Do you see what I'm saying? If they don't pass the discount on fairly, then it doesn't make any difference whether they claim to be charging or not - whatever they do on paper before announcing their day-rate, in practise what they are doing is charging a set daily rate regardless of whether the nursery is open or not.

ViveLaFrak · 28/07/2010 14:46

See to my mind they aren't charging their daily rate, because the figure they use to calcuate, and the figure they charge for one-off care, is different. This isn't a debate about nursery pricing structures, though!

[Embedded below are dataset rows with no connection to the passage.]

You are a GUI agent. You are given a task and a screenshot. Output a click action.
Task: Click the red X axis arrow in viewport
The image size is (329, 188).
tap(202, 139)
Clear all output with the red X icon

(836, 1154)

To my mind it's the same as a CM saying okay I charge £4/hour so over a normal day (8-6) I charge £40, which is £200 a week making it £10,400 a year (if you have an ongoing arrangement) BUT I take 5.6 weeks off unpaid (4 week plus BHs) so my annual rate is £9,280, which you can pay as a monthly figure of £775 (or £773.33), or a weekly figure of £180 (or £178.46 if you wanted to be precise).

That way the holiday itself isn't charged but the income is spread over the year.

Both are passing on the discount.

A true 'daily' rate would be the nursery/CM saying 'I charge £40 a day even when I'm not open for business'. Like a nanny with a weekly rate of £200 but does get paid holidays so the income is £10,400 a year.

All I'm saying is that sometimes you appear to be 'paying for holidays' when in fact it's built into the payment structure so you don't.

ViveLaFrak · 28/07/2010 14:50

Equally, of course, a CM could do various calculations to say that this year I'll be working 40 Mondays out of the 52 therefore it'll be £1,600 over the year which you can pay monthly as £133.33, but then you run into problems if they leave half way through the year....

So really sometimes it's easier if parents can pay weekly in arrears according to timesheets like most SE people. But that means you have 'unpaid' weeks and the amount used each month changes.